Marche à pieds obligatoire pour les usagers des taxis-be à Vontovorona, hier matin. Ecoliers, collégiens, lycéens et autres travailleurs ont dû parcourir plusieurs kilomètres à pied pour rejoindre la RN1 et espérer trouver un véhicule de transport pouvant les emmener à Antananarivo. La raison de cette marche forcée, la grève des transporteurs de la ligne « G » reliant Vontovorona à Anosy. Il aurait été signifié aux transporteurs qu'ils ne pouvaient commencer leur journée qu'à 5 heures du matin, si d'ordinaire, quelques-uns parmi les véhicules de la ligne « G » débutent leur travail aux environs de 1 heure du matin.

La raison évoquée motivant cette mesure : les cas récents de vols dans les poulaillers ! Les taxis-be seraient alors considérés comme un moyen facilitant aux voleurs leur travail pour écouler les produits volés. Selon les explications de la gendarmerie, il s'agit plutôt d'un refus de se conformer aux réglementations déjà en vigueur, notamment le respect de l'espace terminus et l'interdiction de charger des marchandises en dehors de l'aire de stationnement.

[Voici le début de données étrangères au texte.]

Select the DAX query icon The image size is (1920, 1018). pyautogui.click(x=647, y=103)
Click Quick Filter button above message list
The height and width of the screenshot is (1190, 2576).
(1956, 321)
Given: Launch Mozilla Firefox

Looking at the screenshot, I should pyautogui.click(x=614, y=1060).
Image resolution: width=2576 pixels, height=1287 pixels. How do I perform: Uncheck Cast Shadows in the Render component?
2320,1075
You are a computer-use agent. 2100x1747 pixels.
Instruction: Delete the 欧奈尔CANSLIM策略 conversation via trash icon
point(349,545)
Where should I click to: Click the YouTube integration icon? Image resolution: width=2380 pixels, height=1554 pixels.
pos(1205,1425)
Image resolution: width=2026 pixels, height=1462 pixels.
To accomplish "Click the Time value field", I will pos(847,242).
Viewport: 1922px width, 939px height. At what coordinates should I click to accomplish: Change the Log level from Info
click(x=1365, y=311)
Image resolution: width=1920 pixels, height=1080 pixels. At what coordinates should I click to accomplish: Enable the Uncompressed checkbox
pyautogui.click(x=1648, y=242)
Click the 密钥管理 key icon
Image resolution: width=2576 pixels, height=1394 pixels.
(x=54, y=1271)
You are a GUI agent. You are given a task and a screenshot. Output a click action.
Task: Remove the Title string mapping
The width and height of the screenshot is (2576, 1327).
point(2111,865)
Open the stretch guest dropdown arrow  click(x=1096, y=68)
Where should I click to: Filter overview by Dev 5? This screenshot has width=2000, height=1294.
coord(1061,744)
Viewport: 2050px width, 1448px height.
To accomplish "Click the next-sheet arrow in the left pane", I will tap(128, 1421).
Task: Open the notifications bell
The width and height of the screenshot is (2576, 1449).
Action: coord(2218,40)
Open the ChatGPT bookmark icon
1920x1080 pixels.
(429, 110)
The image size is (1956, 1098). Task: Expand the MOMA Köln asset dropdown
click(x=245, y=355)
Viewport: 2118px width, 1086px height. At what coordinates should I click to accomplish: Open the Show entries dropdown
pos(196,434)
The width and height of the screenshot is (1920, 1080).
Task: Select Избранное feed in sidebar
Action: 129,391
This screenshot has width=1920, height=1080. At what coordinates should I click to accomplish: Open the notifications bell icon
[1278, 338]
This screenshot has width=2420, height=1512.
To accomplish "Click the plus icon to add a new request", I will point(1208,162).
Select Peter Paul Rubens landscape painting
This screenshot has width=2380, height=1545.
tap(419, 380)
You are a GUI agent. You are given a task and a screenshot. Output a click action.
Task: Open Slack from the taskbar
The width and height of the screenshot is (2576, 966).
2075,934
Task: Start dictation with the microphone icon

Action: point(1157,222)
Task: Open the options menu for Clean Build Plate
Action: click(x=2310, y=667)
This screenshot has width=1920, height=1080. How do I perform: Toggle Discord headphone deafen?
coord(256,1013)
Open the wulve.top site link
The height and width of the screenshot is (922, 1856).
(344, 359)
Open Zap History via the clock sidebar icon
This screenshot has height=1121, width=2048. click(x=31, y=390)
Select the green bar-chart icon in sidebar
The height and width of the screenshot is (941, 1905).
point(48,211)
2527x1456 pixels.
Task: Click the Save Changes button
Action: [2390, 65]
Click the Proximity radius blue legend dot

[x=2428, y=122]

Les chauffeurs et receveurs de taxis-be protestent contre la mesure. « Une telle décision pénalise toute une catégorie d'usagers, dont notamment les travailleurs des usines ainsi que les paysans qui doivent rejoindre tous les jours, à l'aube, le marché des paysans et celui d'Anosibe pour vendre leurs produits », indiquent-ils. Privés de cette clientèle, ils affirment ne pas pouvoir gagner suffisamment pour assurer leurs versements journaliers aux propriétaires des véhicules.

Une réunion tenue, hier, entre les responsables de la coopérative de transport, les autorités communales et la gendarmerie, a permis de reconsidérer la mise en application de la mesure. Les transporteurs ont repris le service dans la journée.